[REQUIREMENT] Please list every writer or translator named in the essay on Coriolanus.

[EXCERPTED TEXT]
========
Boy of Tears: Coriolanus

Boy of Tears: Coriolanus July 22, 2004

INTRODUCTION
Coriolanus is the last of Shakespeare’s great tragedies, and has often been criticized as an inferior piece of work. There have been exceptions: T. S. Eliot said that Coriolanus was one Shakespeare’s most accomplished artistic successes. And in recent years, the critical evaluation has been shifting. Still, the play is rarely staged, and because of its unfamiliar subject matter I will spend a good bit of time summarizing the plot.

The story of Coriolanus was no more well-known in Shakespeare’s day than in ours. The life of Coriolanus is recorded in Plutarch, and Shakespeare drew from Thomas North’s translation, but there is no evidence that this story had ever been staged prior to Shakespeare’s play. Further, Plutarch’s Lives were not so popular in Elizabethan England as the Moralia , so Shakespeare would have had to put some time in the library to dig up this story.

STORY
Caius Martius, as his name implies, was a devotee of Mars. He was Rome’s greatest warrior in the time of the early Republic (5th century B.C.), whose greatest exploit was the single-handed (according to Shakespeare) conquest of the Volscian city of Corioli (or Corioles), after which he was given the honorific title, “Coriolanus.” Several features of his initial situation should be noted. First, as Plutarch points out, Coriolanus’ father died when he was young and he was raised by his mother, Volumnia. Plutarch records that Coriolanus did everything for the pleasure of his mother. Shakespeare plays up this aspect of Coriolanus’ character a great deal, and gives a lot of attention to the character of Volumnia. She is a martial, thoroughly Roman mother, who presses her son into war and praises him for his deeds of honor (1.3.1ff). When he returns from battle, she shows an excessive interest in his wounds (2.1.139ff). Allegorically, she symbolizes Rome herself, the “nursemaid” of Coriolanus and all the Romans.

Second, very early Shakespeare introduces the rivalry between Martius and the Volscian commander Aufidius. Martius has bested Aufidius several times in single combat, and looks for opportunities to fight his rival again. Both Volumnia and Aufidius play crucial roles in the tragedy.
========
[SUPPLIED DATA]
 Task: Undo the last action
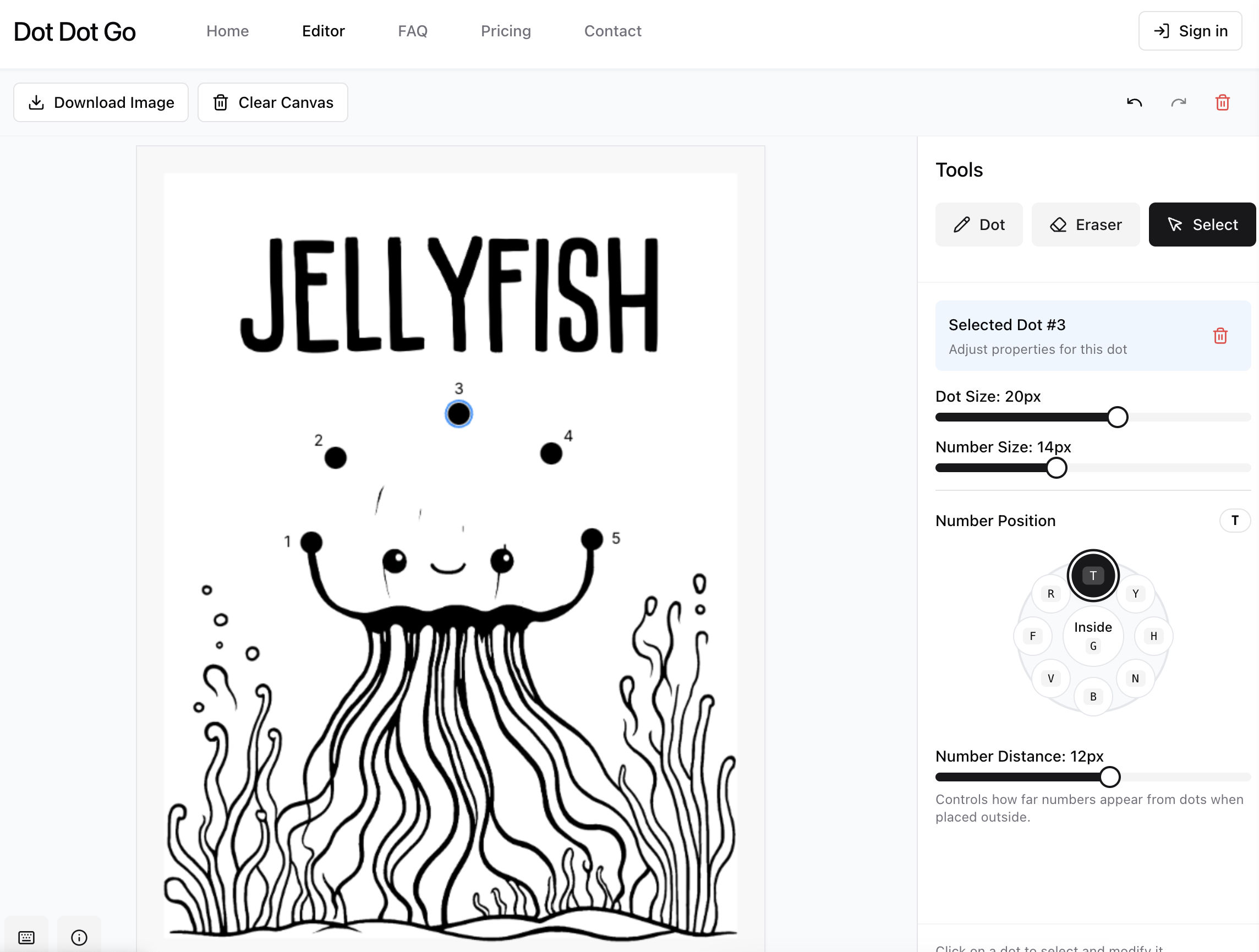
========
[CORRECT OUTPUT]
- Shakespeare
- T. S. Eliot
- Plutarch
- Thomas North